A user name on Twitter is a series of characters following the “@” sign and is used to identify every account on the platform. For example, former President Donald Trump’s user name is @realDonaldTrump.
The New York Times reported that the company has held discussions for weeks about selling some user names that have value — those of well-known public figures and brands.
It’s not clear where Twitter currently stands on the plan, the report said, adding that it also was not clear if the plan would target all user names or those whose accounts are inactive.
Since Musk’s $44 billion purchase of the company back in October, the serial entrepreneur has cut roughly 75% of the workforce at the company, started selling blue verification badges to users willing to pay a monthly subscription fee, and has looked at other ways of boosting revenue for the company.

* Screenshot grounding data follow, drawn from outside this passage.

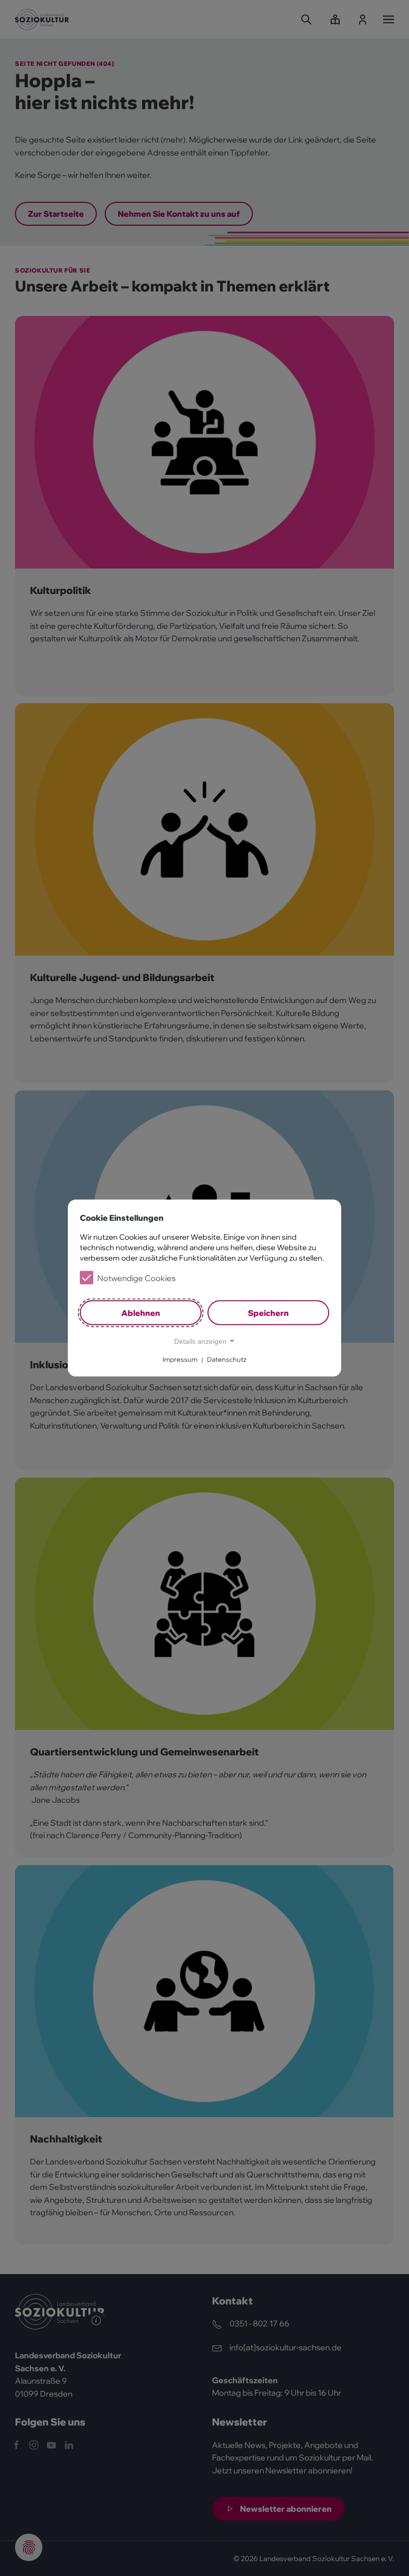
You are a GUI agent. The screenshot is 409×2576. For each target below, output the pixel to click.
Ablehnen (140, 1312)
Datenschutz (226, 1359)
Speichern (268, 1312)
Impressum (180, 1359)
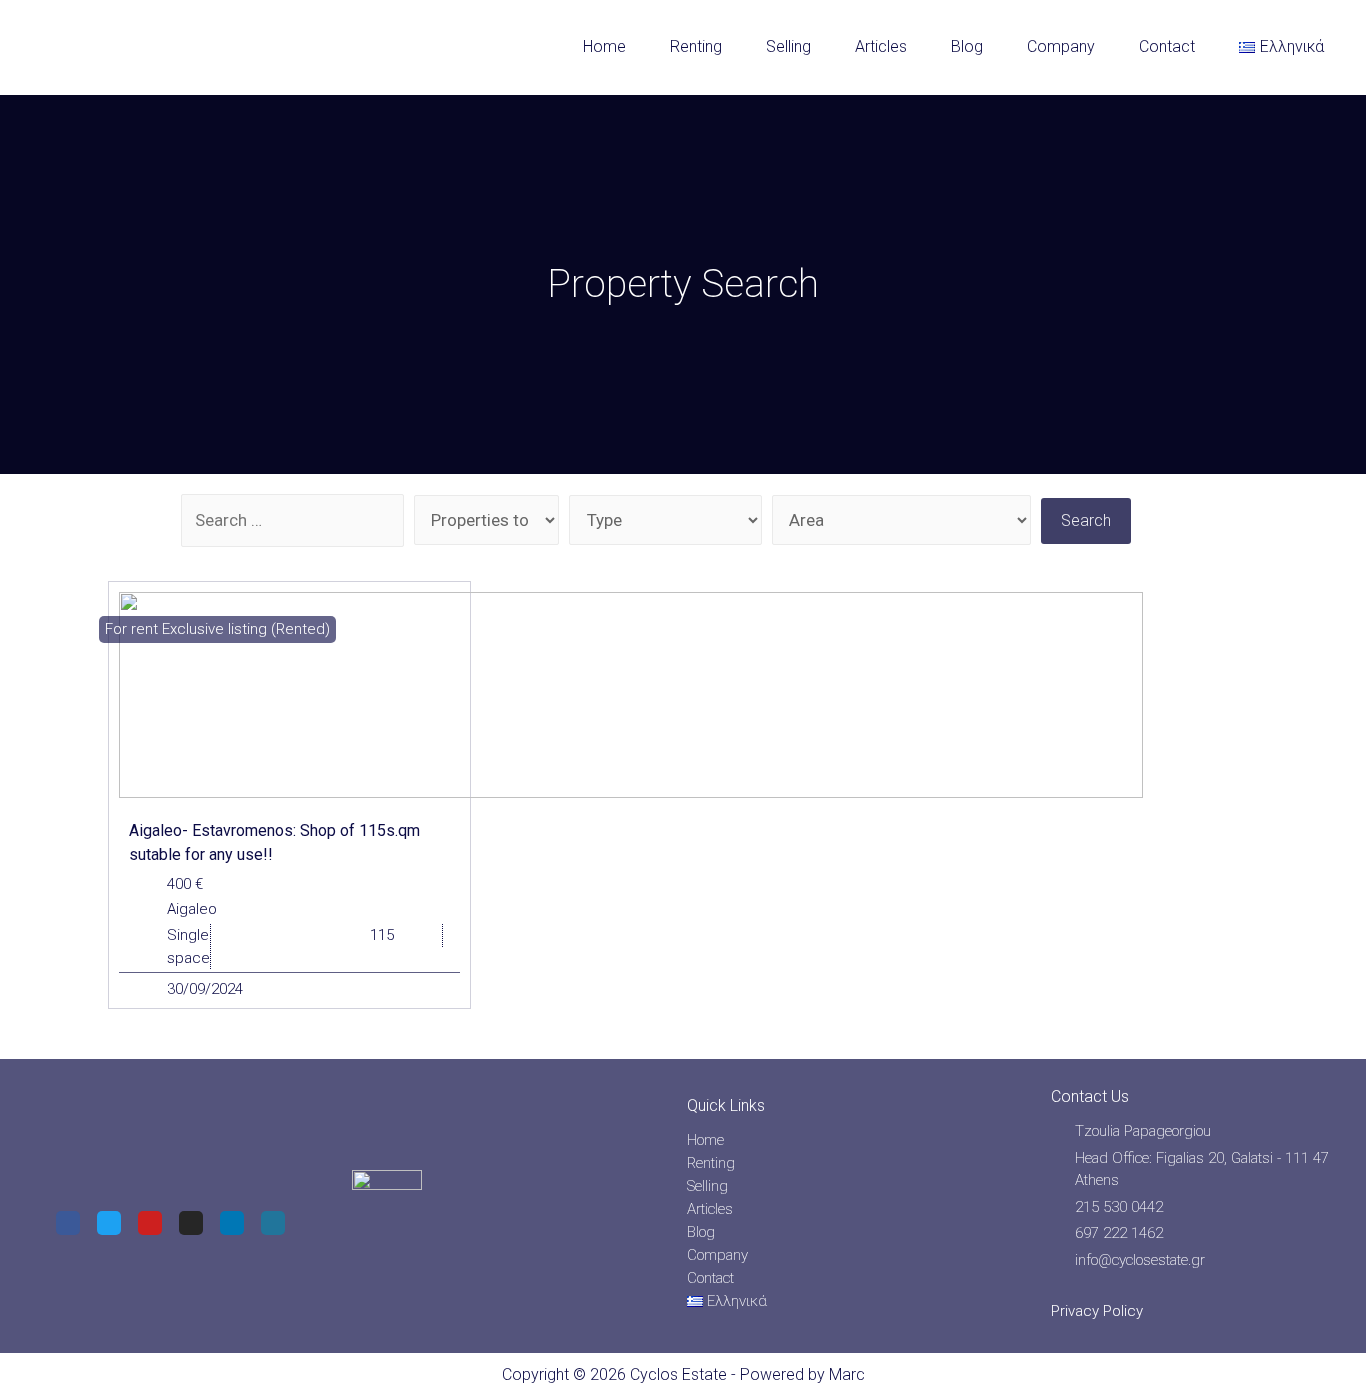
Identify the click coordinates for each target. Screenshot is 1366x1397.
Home (604, 46)
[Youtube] (150, 1223)
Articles (881, 46)
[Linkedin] (232, 1223)
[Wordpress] (273, 1223)
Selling (788, 46)
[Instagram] (191, 1223)
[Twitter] (109, 1223)
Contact (1167, 46)
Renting (696, 46)
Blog (967, 46)
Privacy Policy (1097, 1311)
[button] (217, 629)
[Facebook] (68, 1223)
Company (1061, 46)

Employees at the social media platform no longer have access to commuter benefits or meal allowances, even though coffee and snacks will continue to be available in the office, according to an email seen by Platformer Managing Editor Zoe Schiffer.
Musk has made headlines for pivoting the culture of Twitter toward a rigorous focus he says is meant to improve the platform. The world’s second-richest man told remaining workers that they should expect “extremely hardcore” hours should they desire to stay at the company. He added that Twitter would become “much more engineering-driven,” implying a move away from a “design and product management” emphases.
Musk has started asking employees to pay for lunches, a benefit that had previously been free, according to a report from The New York Times published two months ago. He revealed that lunches had cost more than $400 “per lunch served” since “almost no one came to the office.”
When accused of lying about the figure by a former employee, Musk said that average occupancy was below 10% at the San Francisco office even as Twitter spent more than $13 million per year on food services for the headquarters. “There are more people preparing breakfast than eating breakfast,” he said. “They don’t even bother serving dinner, because there is no one in the building.”
The social media company has also started selling kitchen equipment and furniture from the San Francisco office. Items for sale include La Marzocco espresso machines and Rotisol rotisserie ovens, as well as commercial blenders and grinders, refrigerators, grills and griddles, fryers, braising pans, and pizza ovens, according to a list posted by Heritage Global Partners, a company that conducts auctions for downsizing businesses.
Ben Zeisloft contributed to this report.